As shown in Fig. 4, in all situations, the proposed algorithm is significantly better than the SSL-DNN algorithms and SSL-CNN algorithms. Moreover, the superiority of the proposed algorithm is particularly evident at higher reverberation time. Furthermore, as SNR increases, the proposed algorithm’s performance improvement increases gradually compared to the SSL-DNN algorithm, and the proposed algorithm’s performance improvement decreases gradually compared to the SSL-CNN algorithm in the same reverberant environment. For instance, in the scenario of T60 = 0.8 s, when the SNR grows from 0 to 20 dB, compared to the SSL-DNN algorithm, the proposed algorithm’s percentage of correct estimations increases from 8.73% to 11.69%. In the same situation, the performance improvement decreases from 5.66% to 1.27% compared to the SSL-CNN algorithm.

3.3 Evaluation in Setup-Unmatched Environments

In this section, we compare and analyse the performance of different algorithm in the different settings of training and testing. The untrained SNR is set to five scenarios: 0, 5, 10, 15 and 20 dB, and the untrained reverberation time T60 has two set values: T60 = 0.6 s and T60 = 0.9 s. Figs. 5 and 6 illustrate performance comparisons of different algorithms in untrained noise environment and untrained reverberation environment respectively.

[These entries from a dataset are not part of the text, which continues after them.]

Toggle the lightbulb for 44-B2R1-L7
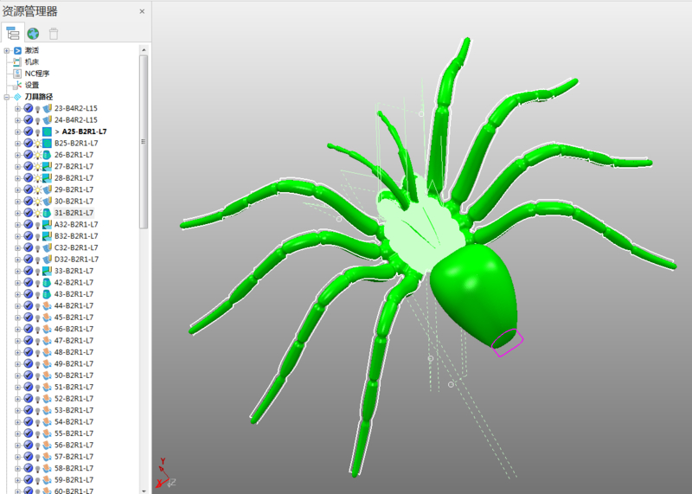 click(38, 306)
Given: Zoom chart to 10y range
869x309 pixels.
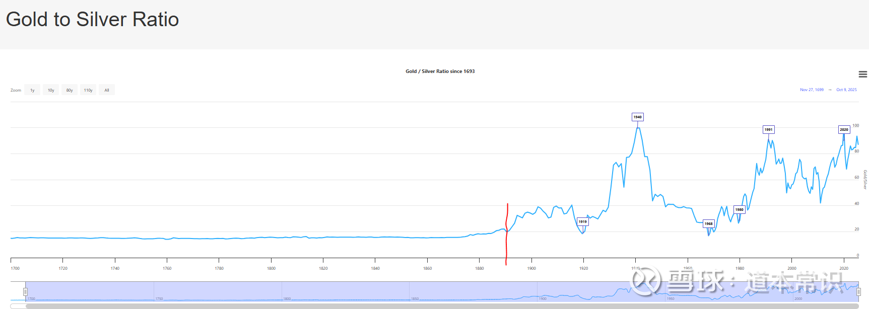Looking at the screenshot, I should [51, 90].
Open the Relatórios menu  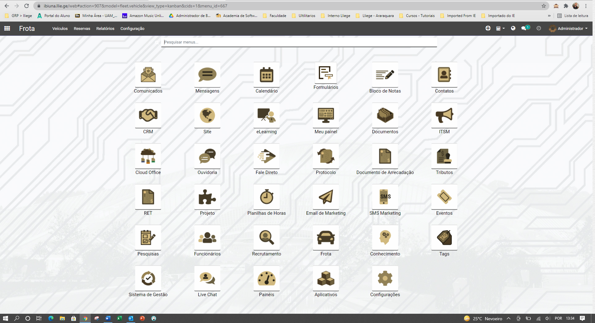point(105,28)
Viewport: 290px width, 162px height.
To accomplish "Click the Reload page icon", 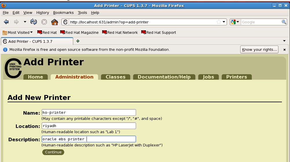I will [34, 22].
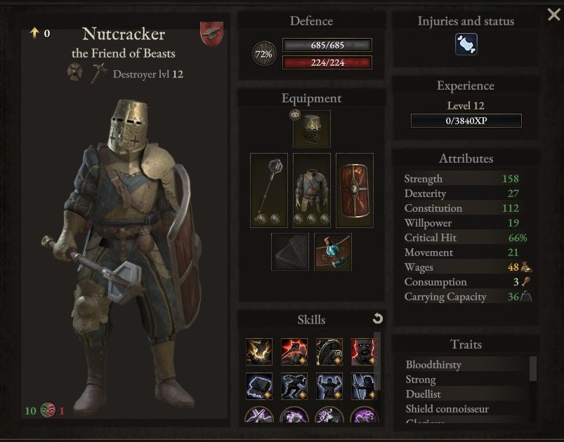Select the Shield connoisseur trait

[x=447, y=408]
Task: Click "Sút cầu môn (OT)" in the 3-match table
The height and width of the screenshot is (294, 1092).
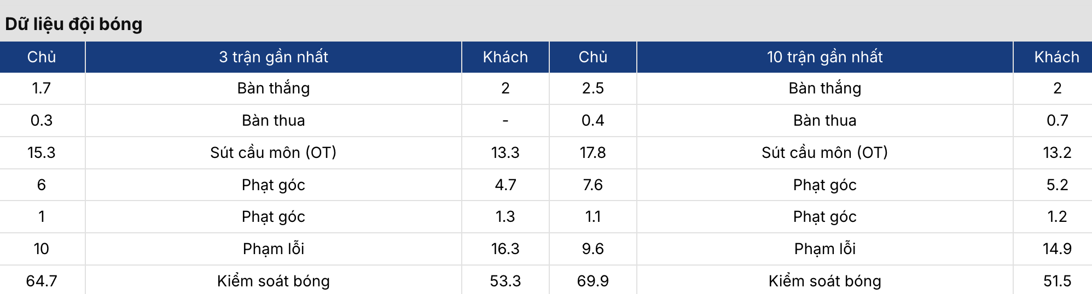Action: click(x=274, y=152)
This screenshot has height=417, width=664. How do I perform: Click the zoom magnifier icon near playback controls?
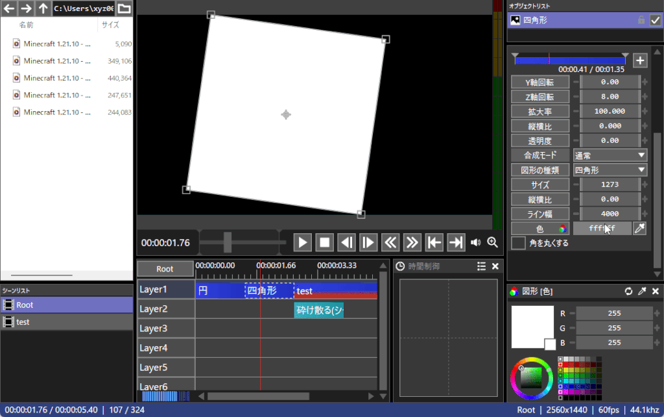(492, 242)
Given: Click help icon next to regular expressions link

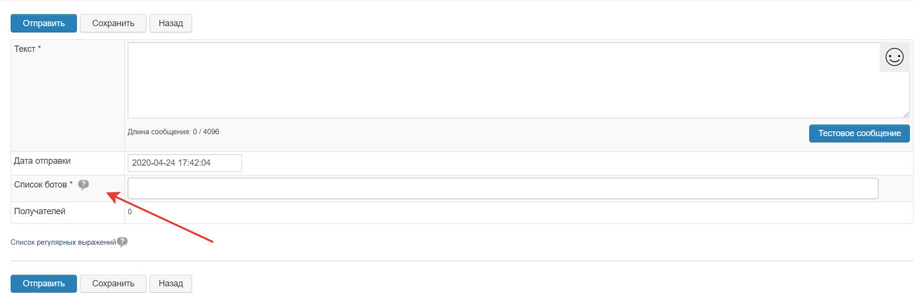Looking at the screenshot, I should click(122, 242).
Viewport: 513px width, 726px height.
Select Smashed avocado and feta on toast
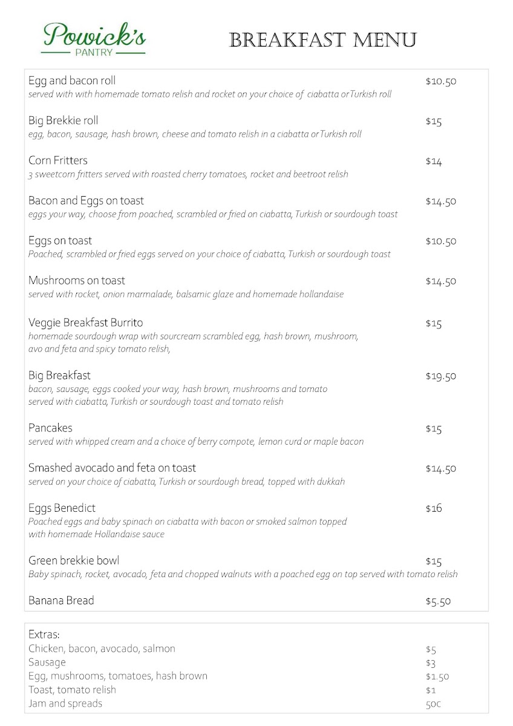[112, 468]
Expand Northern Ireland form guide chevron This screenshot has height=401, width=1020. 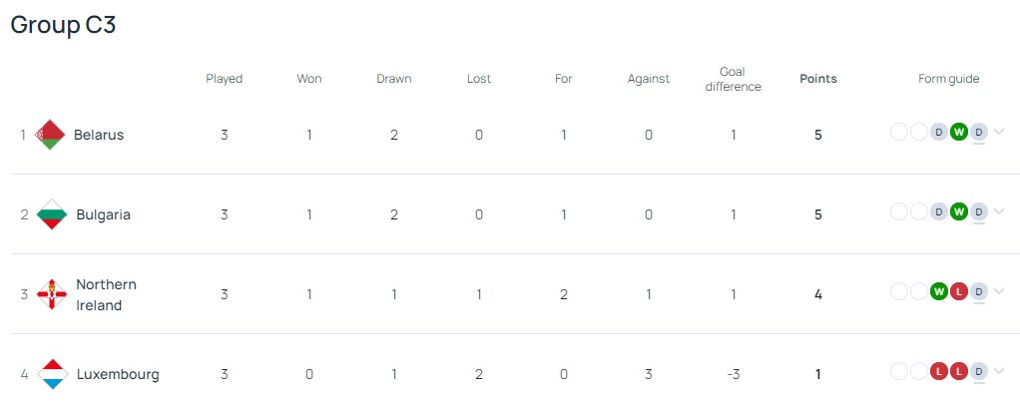click(999, 291)
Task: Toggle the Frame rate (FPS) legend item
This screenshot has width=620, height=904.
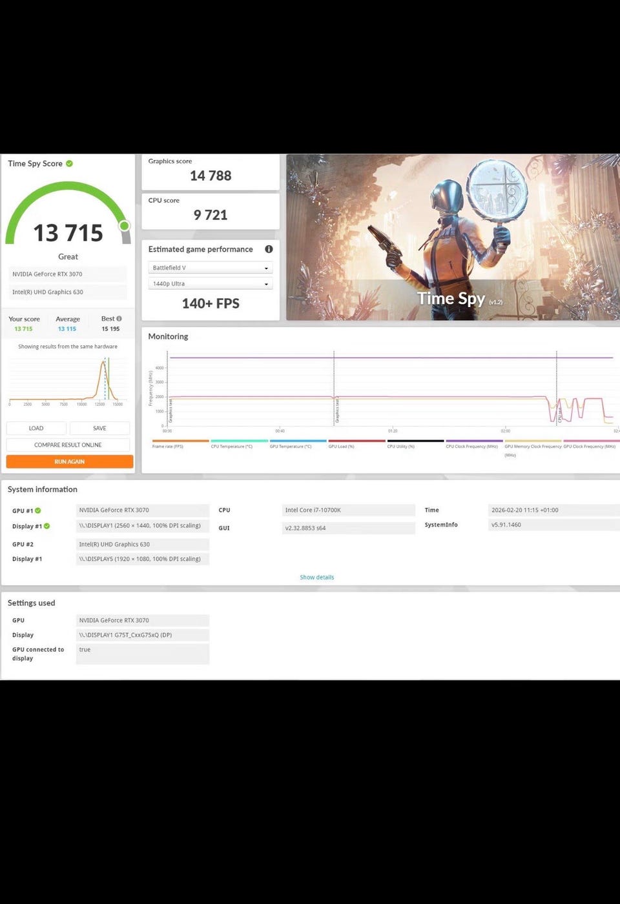Action: pyautogui.click(x=180, y=444)
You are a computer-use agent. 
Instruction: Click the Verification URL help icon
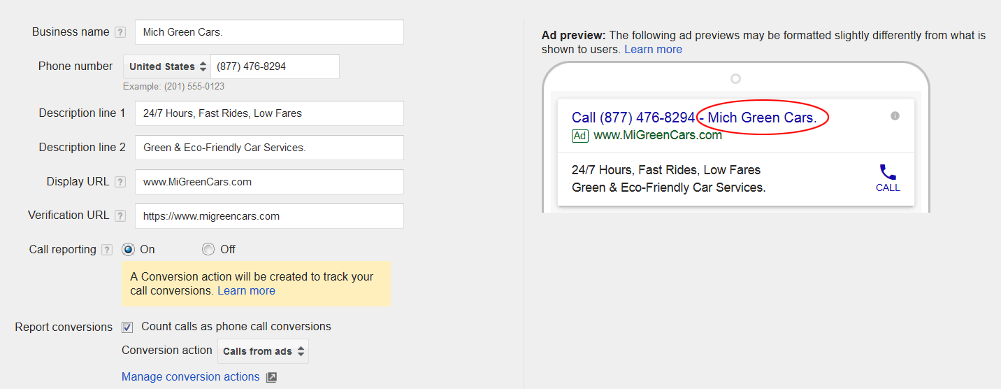120,215
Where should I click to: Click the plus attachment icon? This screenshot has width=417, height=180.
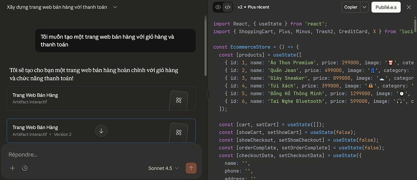tap(12, 168)
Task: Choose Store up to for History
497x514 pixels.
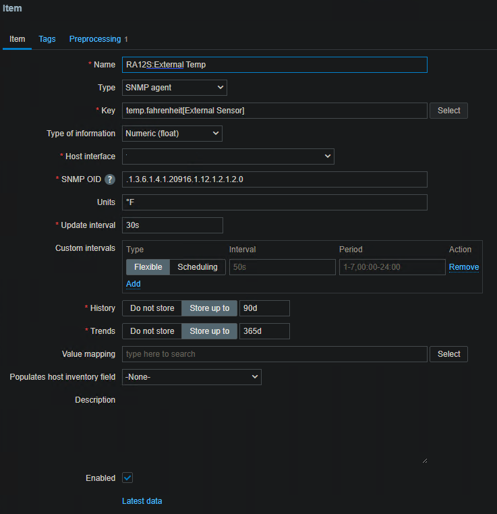Action: (x=209, y=308)
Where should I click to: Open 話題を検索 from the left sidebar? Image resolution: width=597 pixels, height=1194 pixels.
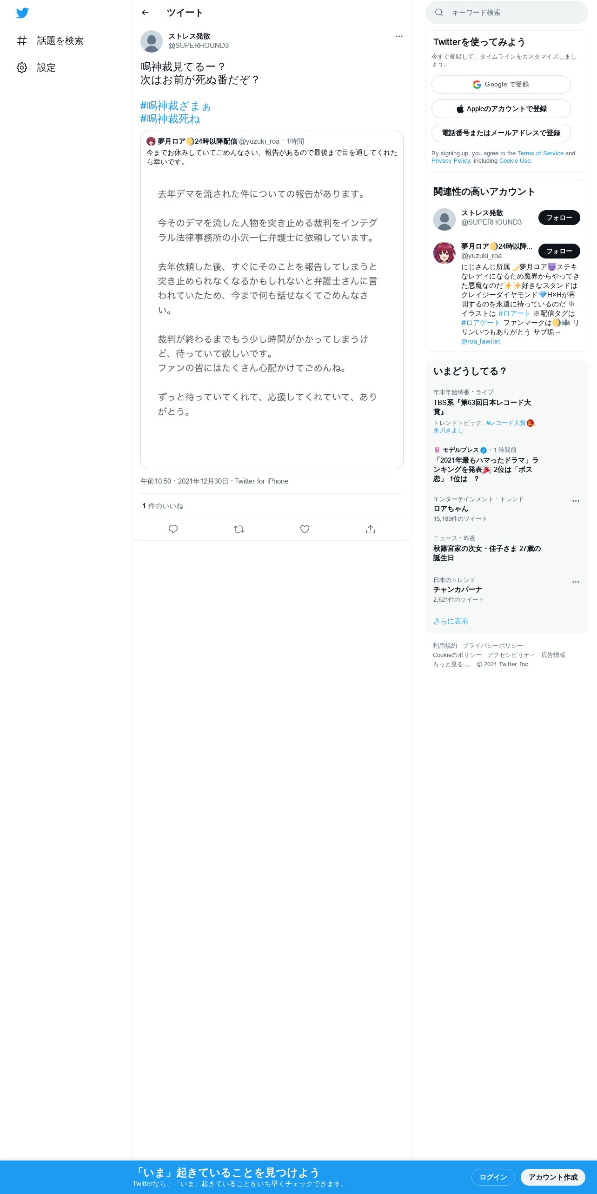point(50,40)
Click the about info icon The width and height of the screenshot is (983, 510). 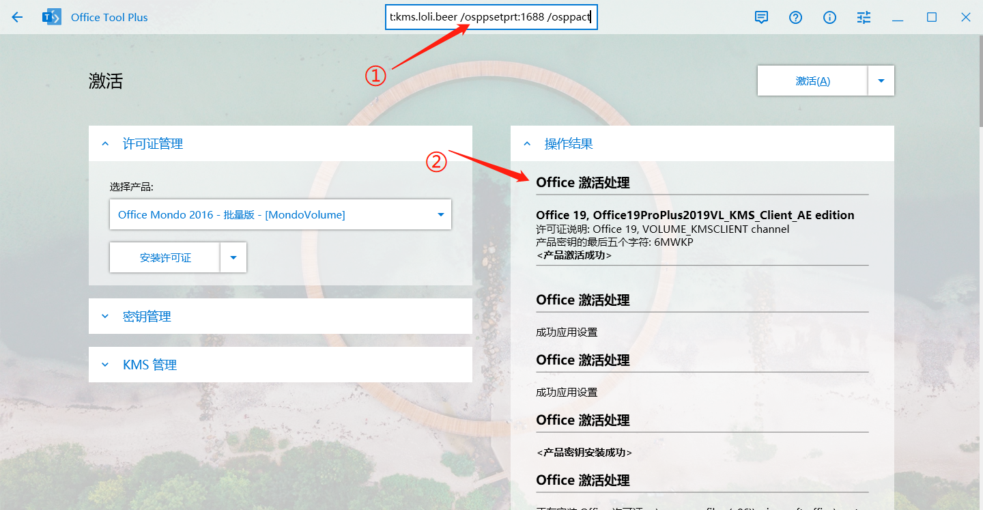(829, 18)
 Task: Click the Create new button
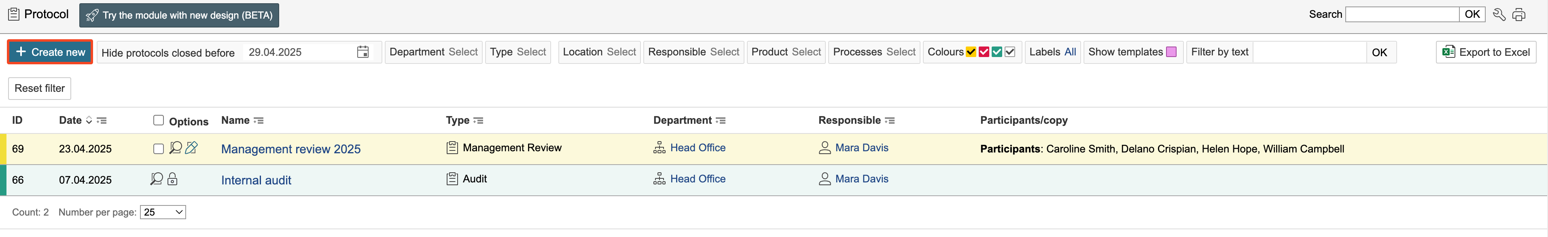(50, 52)
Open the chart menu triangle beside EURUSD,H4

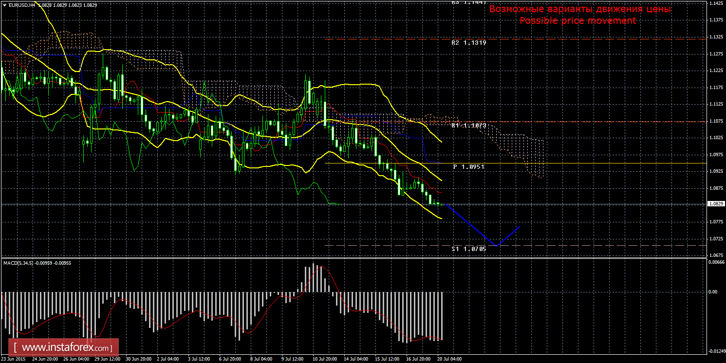click(4, 4)
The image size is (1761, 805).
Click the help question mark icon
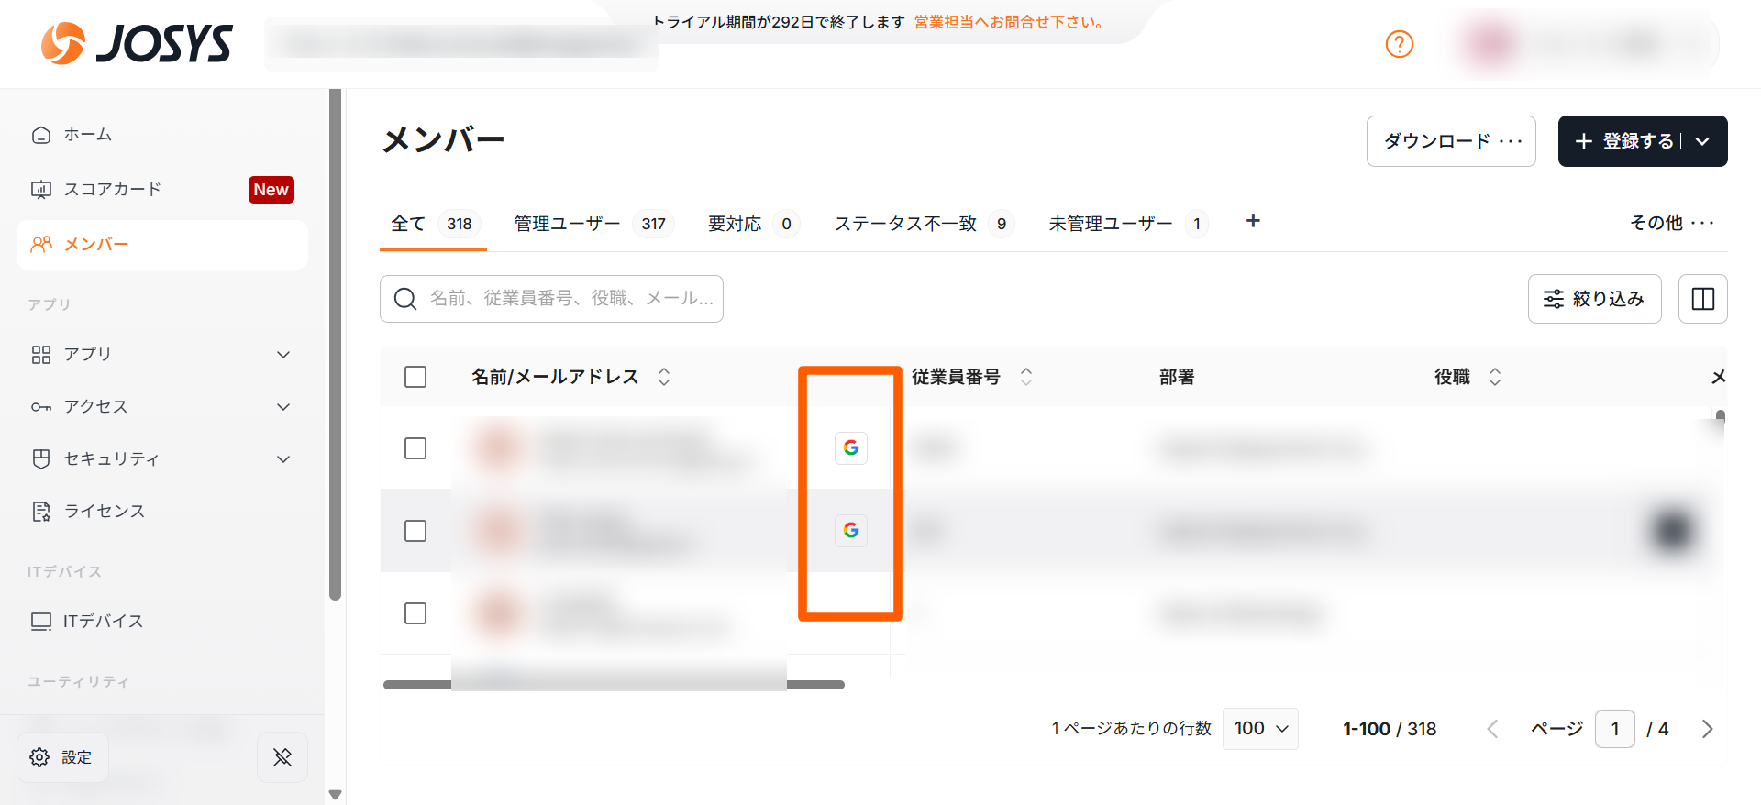1399,44
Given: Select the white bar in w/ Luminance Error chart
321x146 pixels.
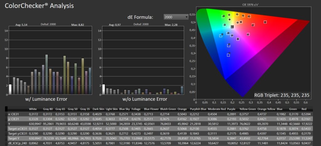Looking at the screenshot, I should [10, 89].
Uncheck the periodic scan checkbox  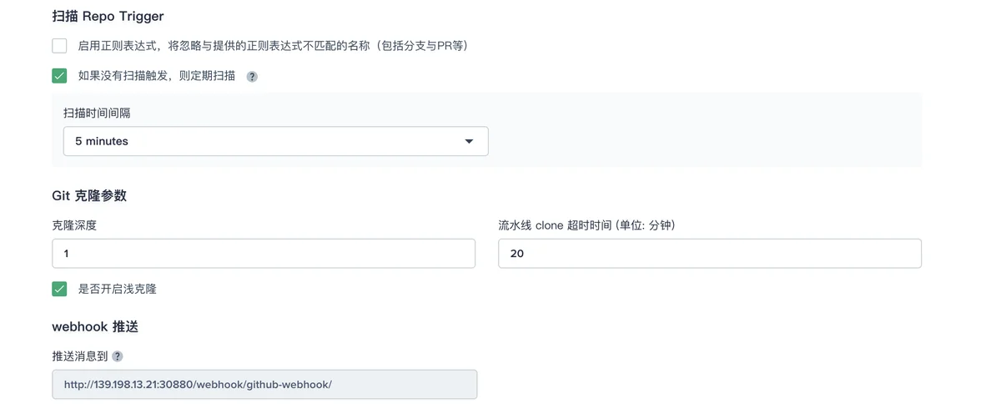(59, 76)
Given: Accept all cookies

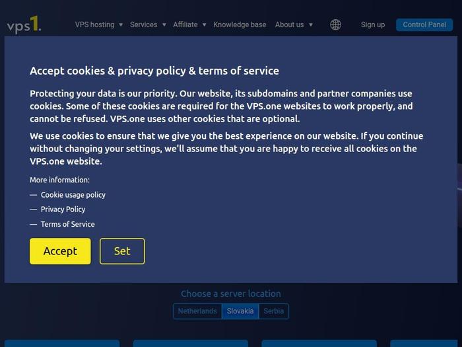Looking at the screenshot, I should pyautogui.click(x=60, y=251).
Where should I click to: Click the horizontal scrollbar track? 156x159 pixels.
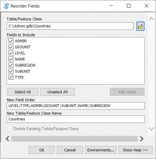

As shown in Fig. 5, compared to the SRP-PHAT algorithm, the proposed algorithm’s performance improvement is the most distinctive at 8 dB of SNR in the untrained and the same reverberant environment. For instance, in the scenario of T60 = 0.8 s, when the SRN goes from −2 to 8 dB, the performance improvement increases from 22.2% to 31.55%. In addition, as the SNR climbs from 8 to 18 dB, it decreases from 31.55% to 26.26%. What’s more, in the same SNR scenario, the proposed algorithm’s performance improvement is more dramatically at higher reverberation time.

As illustrated in Figs. 5 and 6, we find that data fluctuation in the untrained setting with regularity, and similar to that stated in Section 3.2, indicating that the proposed algorithm in this paper is extremely robust and general to untrained noise and reverberation. Particularly, the percentage of correct localization estimates is improved by 28% compared to the SRP-PHAT algorithm. Compared with the SSL-DNN algorithm, in the environments of low SNR, the proposed algorithm have similar localization performance with SSL-DNN algorithm, with the percentage of correct localization estimates improving from about 4% to 10% in both trained and untrained environments. Compared to the SSL-CNN algorithm, the percentage of correct localization estimates improves from about 3% to 4% in both trained and untrained environments.

In the paper, a novel CRN-based SSL algorithm is proposed. In the proposed algorithm, TDOAs between microphone pairs and SRP-PHAT spatial spectrum in Gammatone sub-band are extracted as spatial features. Since CRN introduces residual structures based on convolutional networks, it reduces the difficulty of the training process and accelerates the convergence of the model. Experimental data express that the proposed algorithm achieves improved performance of localization and more robust against noise and reverberation.

Acknowledgement: The authors would like to show their deepest gratitude to the anonymous reviewers for their constructive comments to improve the quality of the paper.

Funding Statement: This work is supported by Nature Science Research Project of Higher Education Institutions in Jiangsu Province under Grant No. 21KJB510018, National Nature Science Foundation of China (NSFC) under Grant No. 62001215.

Conflicts of Interest: The authors declare that they have no conflicts of interest to report regarding the present study.